Вскоре зазвонили к обеду. С пустой головой, с чувством полного отрезвления и омерзения я запихал винные ягоды на свою книжную полку, спрятал их за книгами и пошел обедать. Перед дверью столовой я заметил, что у меня липкие руки. Я вымыл их в кухне. В столовой все уже сидели в ожидании. Я быстро поздоровался, отец произнес молитву, и я склонился над супом. Есть не хотелось, каждый глоток давался мне с трудом. А рядом со мной сидели сестры, а напротив – родители, все в самом светлом расположении духа, без задних мыслей, лишь я, преступник, томился среди них, одинокий и жалкий, боясь каждого приветливого взгляда и еще чувствуя во рту вкус винных ягод. Затворил ли я там, наверху, дверь спальни? А ящик?

Вот и стряслась беда. Я дал бы отрубить себе руку ради того, чтобы мои винные ягоды оказались снова в комоде. Я решил выбросить их или взять в школу и раздарить. Только бы избавиться от них, только бы никогда больше их не видеть!

– Ты плохо сегодня выглядишь, – сказал отец через стол. Я смотрел в тарелку и чувствовал его взгляд на своем лице. Сейчас он заметит. Ведь он всегда все замечал.
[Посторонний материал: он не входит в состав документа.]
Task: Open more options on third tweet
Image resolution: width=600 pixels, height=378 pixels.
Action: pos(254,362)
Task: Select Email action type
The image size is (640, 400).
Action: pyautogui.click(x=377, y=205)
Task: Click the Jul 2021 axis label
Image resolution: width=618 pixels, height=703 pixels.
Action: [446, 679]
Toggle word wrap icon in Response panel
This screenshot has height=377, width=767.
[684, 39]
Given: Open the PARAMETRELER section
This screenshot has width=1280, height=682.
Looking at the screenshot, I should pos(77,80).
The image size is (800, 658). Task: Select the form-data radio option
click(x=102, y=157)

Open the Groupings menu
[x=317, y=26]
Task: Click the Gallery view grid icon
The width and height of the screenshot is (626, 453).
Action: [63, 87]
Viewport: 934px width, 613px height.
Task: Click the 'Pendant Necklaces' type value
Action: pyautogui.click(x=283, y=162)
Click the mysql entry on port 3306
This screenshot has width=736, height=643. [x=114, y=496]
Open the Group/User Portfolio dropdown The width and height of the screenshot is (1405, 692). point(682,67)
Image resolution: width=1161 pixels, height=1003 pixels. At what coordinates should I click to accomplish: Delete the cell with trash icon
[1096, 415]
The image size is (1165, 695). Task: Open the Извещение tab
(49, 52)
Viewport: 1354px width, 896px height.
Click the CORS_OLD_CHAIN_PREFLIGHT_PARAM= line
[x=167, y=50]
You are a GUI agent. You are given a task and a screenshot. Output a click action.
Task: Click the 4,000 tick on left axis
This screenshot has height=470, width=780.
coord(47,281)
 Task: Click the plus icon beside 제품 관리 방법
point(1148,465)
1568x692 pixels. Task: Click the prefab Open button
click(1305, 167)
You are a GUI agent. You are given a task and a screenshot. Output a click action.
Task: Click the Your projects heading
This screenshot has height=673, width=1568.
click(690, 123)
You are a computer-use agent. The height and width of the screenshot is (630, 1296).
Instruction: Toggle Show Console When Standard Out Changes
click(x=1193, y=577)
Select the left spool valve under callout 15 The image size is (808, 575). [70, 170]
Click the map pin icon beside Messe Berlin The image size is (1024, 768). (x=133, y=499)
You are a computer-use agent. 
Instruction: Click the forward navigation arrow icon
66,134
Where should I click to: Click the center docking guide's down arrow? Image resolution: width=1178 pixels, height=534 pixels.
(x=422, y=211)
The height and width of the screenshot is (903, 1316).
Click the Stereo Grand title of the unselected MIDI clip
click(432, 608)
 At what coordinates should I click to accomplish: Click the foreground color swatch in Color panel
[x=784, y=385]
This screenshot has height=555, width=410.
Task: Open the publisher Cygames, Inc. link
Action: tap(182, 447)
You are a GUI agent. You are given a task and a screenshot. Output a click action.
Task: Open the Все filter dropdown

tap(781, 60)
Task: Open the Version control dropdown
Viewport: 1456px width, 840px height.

Зачем он еще мучит меня сначала? Лучше бы сразу увел меня и, пожалуй, даже убил.

– Тебе нездоровится? – услышал я снова его голос. Я соврал, сказав, что у меня болит голова. – Полежи немного после обеда, – сказал он. – Сколько еще уроков у вас сегодня?

– Только гимнастика.

– Ну, гимнастика тебе не повредит. Но заставь себя хоть немножко поесть! Скоро пройдет.

Я искоса посмотрел на него. Мать ничего не сказала, но я знал, что она глядит на меня. Я доел суп, повоевал с мясом и овощами, дважды налил себе воды. Ничего больше не случилось. Меня оставили в покое. Когда под конец отец произносил благодарственную молитву: «Благодарим тебя, господи, ибо ты милостив и доброта твоя вечна», жгучая, как резаная рана, черта снова отделила меня от этих светлых, священных, исполненных доверия слов и ото всех, кто сидел за столом; мои сложенные руки были ложью, моя молитвенная поза – кощунством.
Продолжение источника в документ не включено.